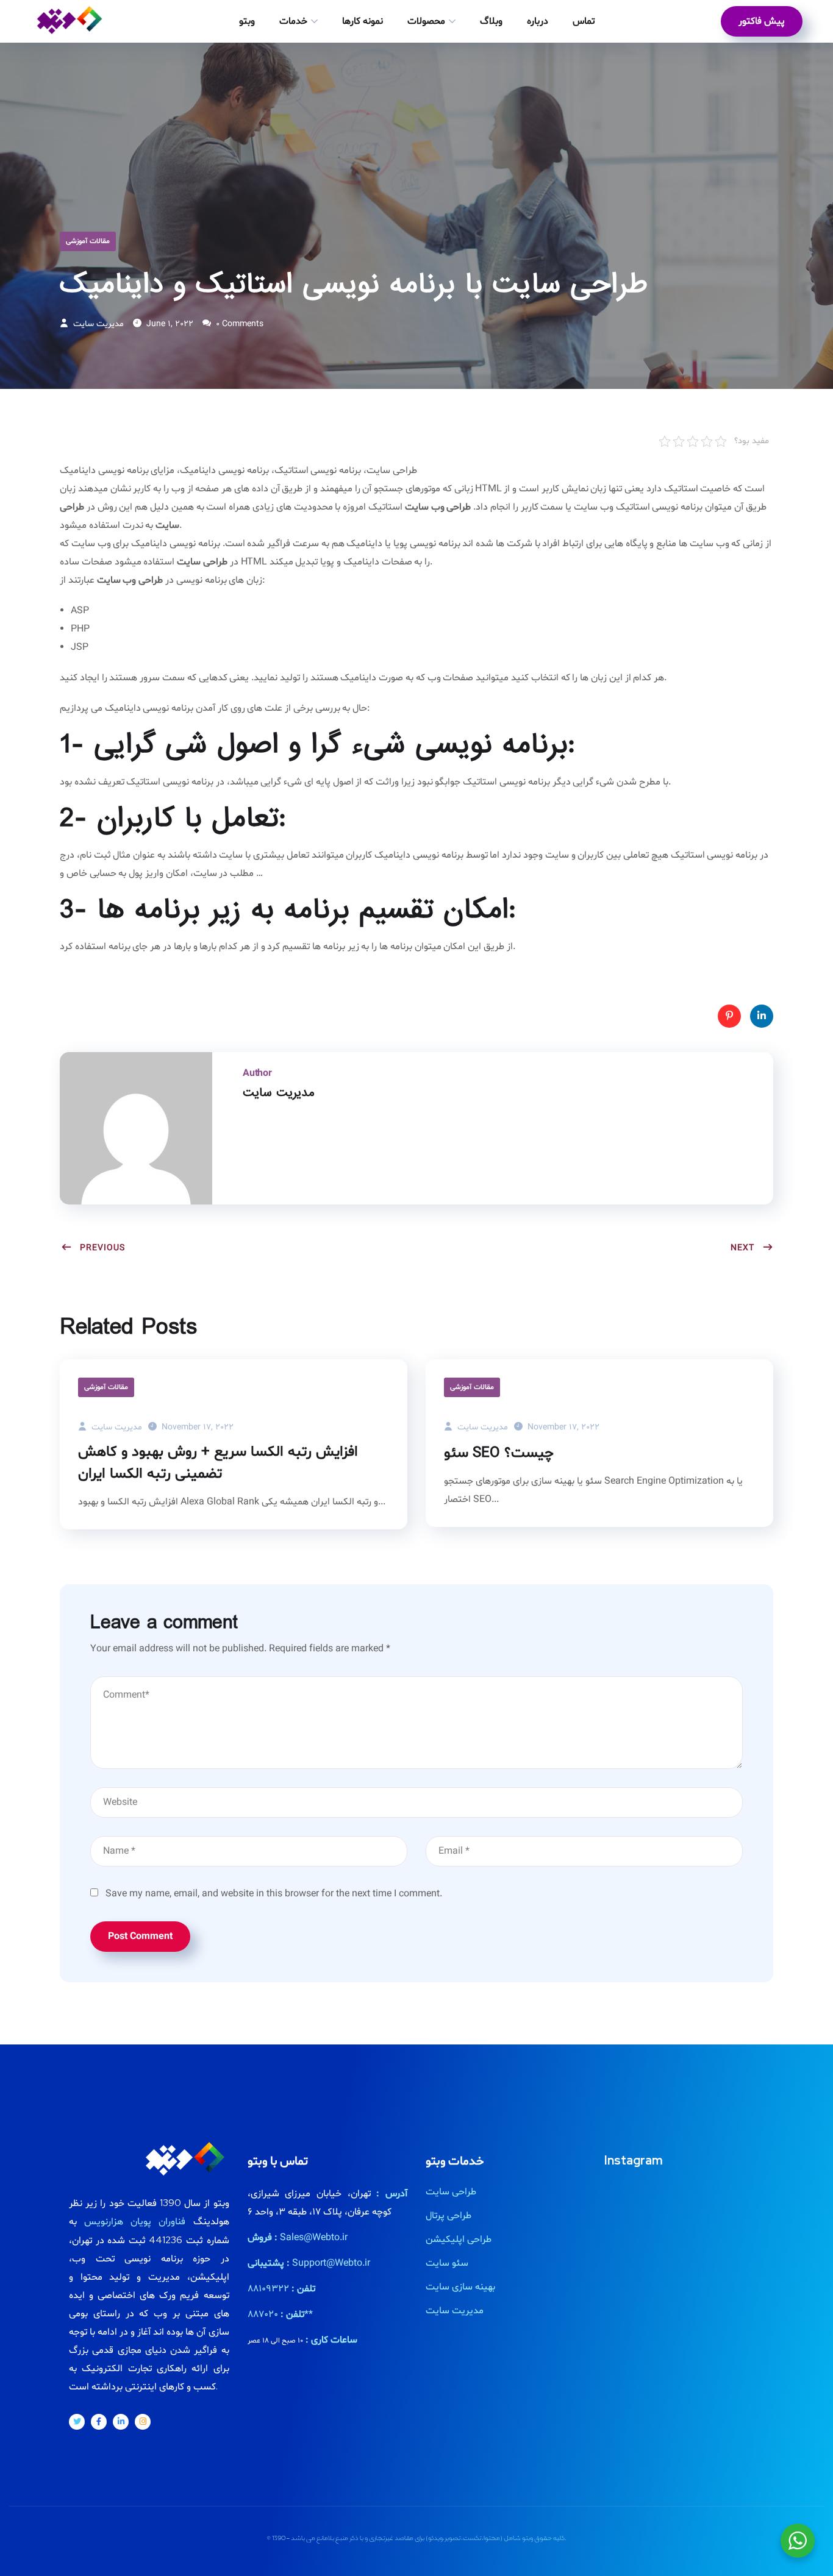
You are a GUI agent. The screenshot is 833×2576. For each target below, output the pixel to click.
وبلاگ (491, 21)
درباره (537, 21)
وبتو (247, 21)
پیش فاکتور (761, 21)
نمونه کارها (362, 21)
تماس (584, 21)
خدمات (293, 21)
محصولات (426, 21)
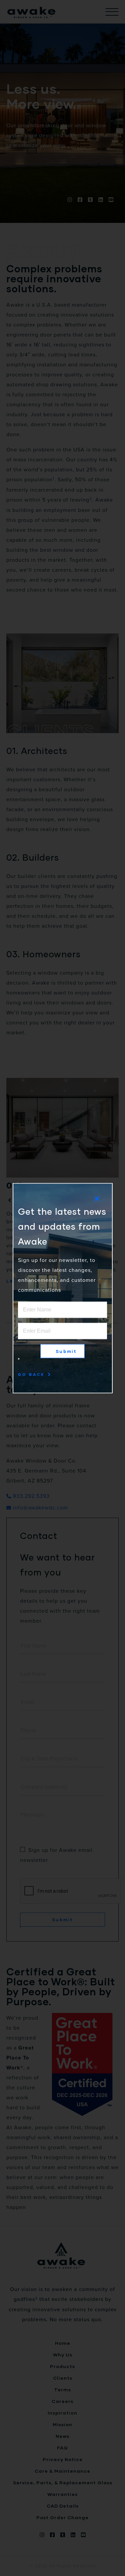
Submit (66, 1351)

■ ■ ■ ■ ■ ■ ■

Please repeat, exactly and with nothing else, the lines from the one containing "وبلاگ (491, 21)" to the last line of the entries, both included, excluding any pictures.

_Response_
وبلاگ (491, 21)
درباره (537, 21)
وبتو (247, 21)
پیش فاکتور (761, 21)
نمونه کارها (362, 21)
تماس (584, 21)
خدمات (293, 21)
محصولات (426, 21)
Submit (66, 1351)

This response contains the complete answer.